PROBLEM TO SOLVE: Would you print all of the entries exactly, please, but without their pictures?

INPUT DATA:
● ● ● ● ● ● ●

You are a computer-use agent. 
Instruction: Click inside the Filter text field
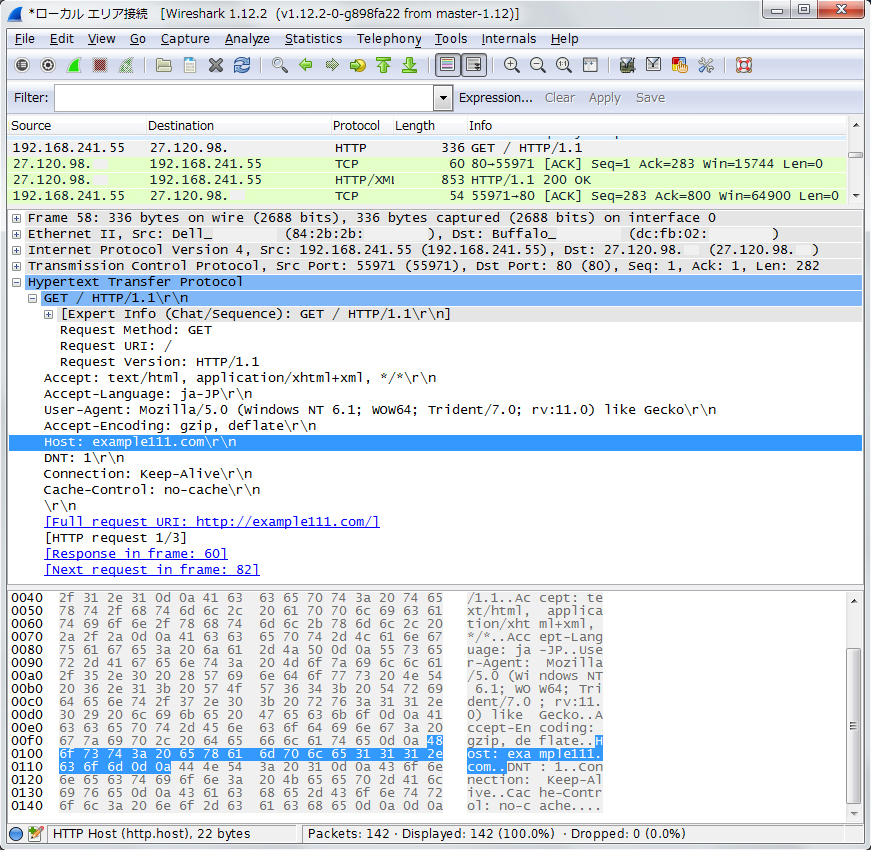pyautogui.click(x=243, y=98)
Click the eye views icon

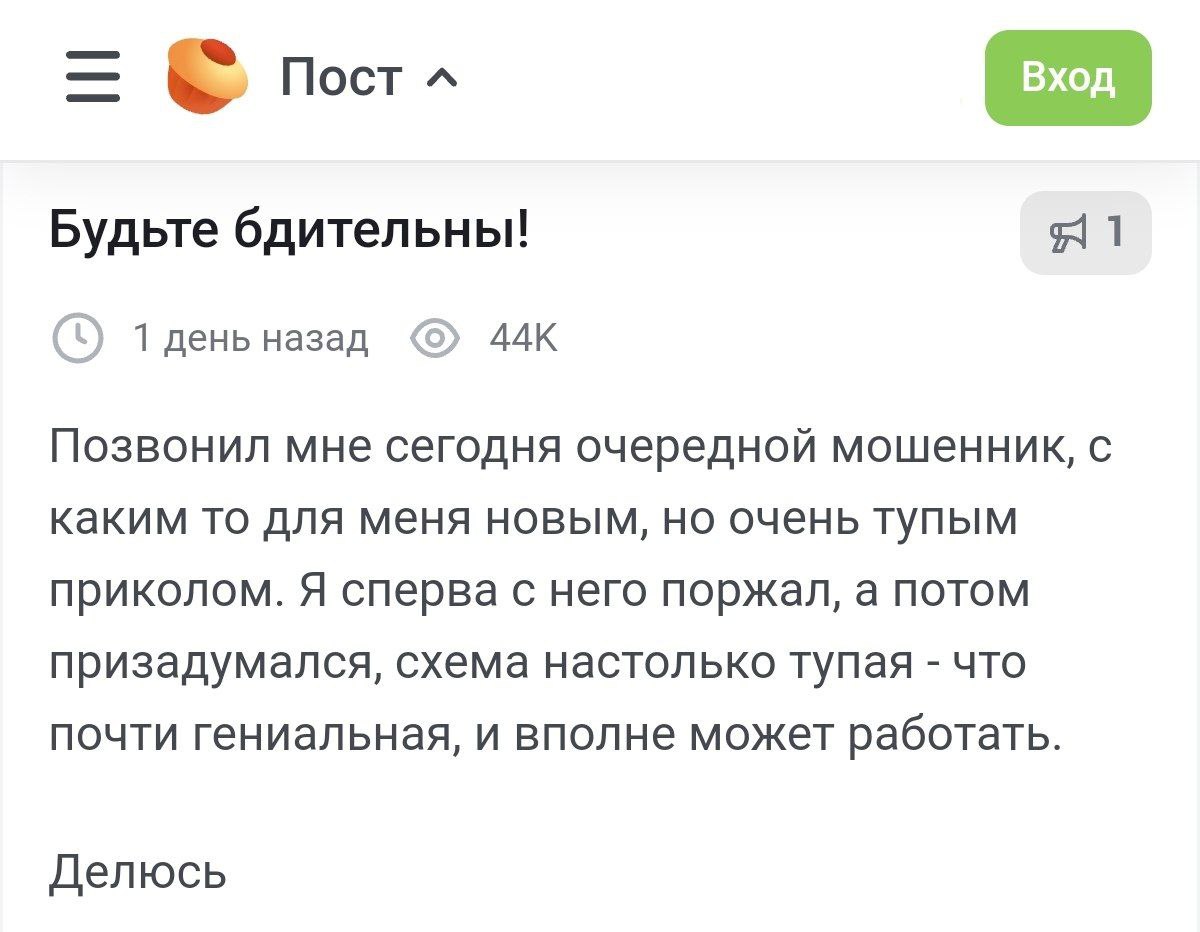click(x=435, y=340)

● ● ● ● ● ● ●

ANSWER BELOW:
You are a computer-use agent. 
Instruction: Click inside the Filter text field
pyautogui.click(x=243, y=98)
Click the eye views icon

click(x=435, y=340)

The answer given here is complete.